ExACT: Teaching AI Agents to Explore with Reflective-MCTS and Exploratory Learning
Yu, Xiao, Peng, Baolin, Vajipey, Vineeth, Cheng, Hao, Galley, Michel, Gao, Jianfeng, Yu, Zhou
Autonomous agents have demonstrated significant potential in automating complex multistep decision-making tasks. However, even state-of-the-art vision-language models (VLMs), such as GPT-4o, still fall short of human-level performance, particularly in intricate web environments and long-horizon tasks. To address these limitations, we present ExACT, an approach to combine test-time search and self-learning to build o1-like models for agentic applications. We first introduce Reflective Monte Carlo Tree Search (R-MCTS), a novel test time algorithm designed to enhance AI agents' ability to explore decision space on the fly.
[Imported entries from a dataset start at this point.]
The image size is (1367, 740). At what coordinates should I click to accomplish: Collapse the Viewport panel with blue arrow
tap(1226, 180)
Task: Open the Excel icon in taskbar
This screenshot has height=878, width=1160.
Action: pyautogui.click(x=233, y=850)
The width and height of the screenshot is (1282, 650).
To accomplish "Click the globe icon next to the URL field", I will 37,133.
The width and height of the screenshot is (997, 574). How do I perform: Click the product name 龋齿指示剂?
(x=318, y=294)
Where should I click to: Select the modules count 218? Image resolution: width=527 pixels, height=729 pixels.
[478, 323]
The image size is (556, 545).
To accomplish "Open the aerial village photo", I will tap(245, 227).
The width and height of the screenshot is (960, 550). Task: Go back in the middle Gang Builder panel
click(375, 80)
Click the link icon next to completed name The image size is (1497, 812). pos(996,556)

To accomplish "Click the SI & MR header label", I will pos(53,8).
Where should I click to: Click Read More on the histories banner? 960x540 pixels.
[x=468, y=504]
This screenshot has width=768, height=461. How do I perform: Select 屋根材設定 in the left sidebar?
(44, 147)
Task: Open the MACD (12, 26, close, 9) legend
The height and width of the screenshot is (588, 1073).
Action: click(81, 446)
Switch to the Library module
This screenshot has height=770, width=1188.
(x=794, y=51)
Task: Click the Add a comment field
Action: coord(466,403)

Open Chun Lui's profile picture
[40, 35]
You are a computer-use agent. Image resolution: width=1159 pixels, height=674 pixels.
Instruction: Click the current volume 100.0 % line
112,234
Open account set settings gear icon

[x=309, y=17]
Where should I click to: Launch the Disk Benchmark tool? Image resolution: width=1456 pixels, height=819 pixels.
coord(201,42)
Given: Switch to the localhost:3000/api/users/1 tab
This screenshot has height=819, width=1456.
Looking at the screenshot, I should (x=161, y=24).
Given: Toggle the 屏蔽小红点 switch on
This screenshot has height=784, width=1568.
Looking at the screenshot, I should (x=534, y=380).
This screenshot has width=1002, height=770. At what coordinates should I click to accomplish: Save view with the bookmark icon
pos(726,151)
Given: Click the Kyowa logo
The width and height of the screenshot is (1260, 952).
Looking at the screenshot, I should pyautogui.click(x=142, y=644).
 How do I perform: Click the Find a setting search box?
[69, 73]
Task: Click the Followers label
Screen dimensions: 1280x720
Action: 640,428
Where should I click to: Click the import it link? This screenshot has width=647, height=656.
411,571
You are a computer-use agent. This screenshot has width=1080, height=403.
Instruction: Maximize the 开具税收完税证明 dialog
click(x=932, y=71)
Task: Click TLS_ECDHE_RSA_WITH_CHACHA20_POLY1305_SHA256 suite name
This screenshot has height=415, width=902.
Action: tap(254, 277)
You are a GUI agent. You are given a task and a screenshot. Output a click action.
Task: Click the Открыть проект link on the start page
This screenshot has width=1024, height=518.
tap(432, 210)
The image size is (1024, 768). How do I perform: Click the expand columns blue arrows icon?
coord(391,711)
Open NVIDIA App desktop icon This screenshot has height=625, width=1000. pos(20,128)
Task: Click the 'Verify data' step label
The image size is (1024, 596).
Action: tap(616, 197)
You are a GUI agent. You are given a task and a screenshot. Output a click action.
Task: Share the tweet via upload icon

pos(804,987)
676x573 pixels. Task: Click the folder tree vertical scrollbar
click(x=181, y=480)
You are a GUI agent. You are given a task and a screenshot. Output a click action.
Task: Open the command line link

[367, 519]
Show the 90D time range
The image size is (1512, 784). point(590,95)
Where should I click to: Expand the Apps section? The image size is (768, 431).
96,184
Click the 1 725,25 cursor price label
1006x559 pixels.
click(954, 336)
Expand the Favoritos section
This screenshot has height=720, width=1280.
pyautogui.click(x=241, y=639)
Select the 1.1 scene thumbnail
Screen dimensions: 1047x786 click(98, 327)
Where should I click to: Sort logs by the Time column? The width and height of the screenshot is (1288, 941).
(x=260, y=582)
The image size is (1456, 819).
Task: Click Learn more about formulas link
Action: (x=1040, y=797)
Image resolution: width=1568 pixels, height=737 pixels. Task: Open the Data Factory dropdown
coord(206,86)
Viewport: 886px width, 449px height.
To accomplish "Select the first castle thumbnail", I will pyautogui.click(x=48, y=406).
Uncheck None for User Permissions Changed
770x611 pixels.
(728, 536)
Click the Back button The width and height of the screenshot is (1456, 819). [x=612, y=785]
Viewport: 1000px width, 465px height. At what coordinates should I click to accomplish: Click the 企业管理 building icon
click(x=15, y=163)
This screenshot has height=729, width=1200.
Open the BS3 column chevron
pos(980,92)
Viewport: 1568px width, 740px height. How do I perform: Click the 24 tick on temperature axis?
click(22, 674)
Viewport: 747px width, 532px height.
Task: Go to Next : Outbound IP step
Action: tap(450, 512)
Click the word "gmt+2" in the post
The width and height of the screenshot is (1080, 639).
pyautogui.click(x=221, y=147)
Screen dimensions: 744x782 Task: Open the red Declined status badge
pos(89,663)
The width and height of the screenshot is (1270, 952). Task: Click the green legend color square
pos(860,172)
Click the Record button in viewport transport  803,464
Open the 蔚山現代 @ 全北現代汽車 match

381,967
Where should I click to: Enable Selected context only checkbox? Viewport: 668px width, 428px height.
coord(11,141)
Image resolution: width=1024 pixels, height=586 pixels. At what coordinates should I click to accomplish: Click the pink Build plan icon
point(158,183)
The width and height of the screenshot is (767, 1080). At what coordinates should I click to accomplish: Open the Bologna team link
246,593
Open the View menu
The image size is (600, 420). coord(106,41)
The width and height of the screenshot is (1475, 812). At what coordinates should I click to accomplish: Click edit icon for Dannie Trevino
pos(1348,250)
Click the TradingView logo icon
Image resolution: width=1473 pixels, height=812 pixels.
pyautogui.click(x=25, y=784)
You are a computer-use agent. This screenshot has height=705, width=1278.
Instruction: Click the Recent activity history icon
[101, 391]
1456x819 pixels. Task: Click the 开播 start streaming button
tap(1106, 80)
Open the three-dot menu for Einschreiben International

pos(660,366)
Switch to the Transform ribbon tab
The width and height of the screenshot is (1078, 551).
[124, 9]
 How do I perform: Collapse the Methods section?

R-MCTS extends traditional MCTS by 1) incorporating contrastive reflection, allowing agents to learn from past interactions and dynamically improve their search efficiency; and 2) using multi-agent debate for reliable state evaluation. Next, we introduce Exploratory Learning, a novel learning strategy to teach agents to search at inference time without relying on any external search algorithms. On the challenging VisualWebArena benchmark, our GPT-4o based R-MCTS agent achieves a 6% to 30% relative improvement across various tasks compared to the previous state-of-the-art. Additionally, we show that the knowledge and experience gained from test-time search can be effectively transferred back to GPT-4o via fine-tuning. After Exploratory Learning, GPT-4o 1) demonstrates the ability to explore the environment, evaluate a state, and backtrack to viable ones when it detects that the current state cannot lead to success, and 2) matches 87% of R-MCTS's performance while using significantly less compute. Notably, our work demonstrates the compute scaling properties in both training - data collection with R-MCTS - and testing time. These results suggest a promising research direction to enhance VLMs' capabilities for agentic applications via test-time search and self-learning.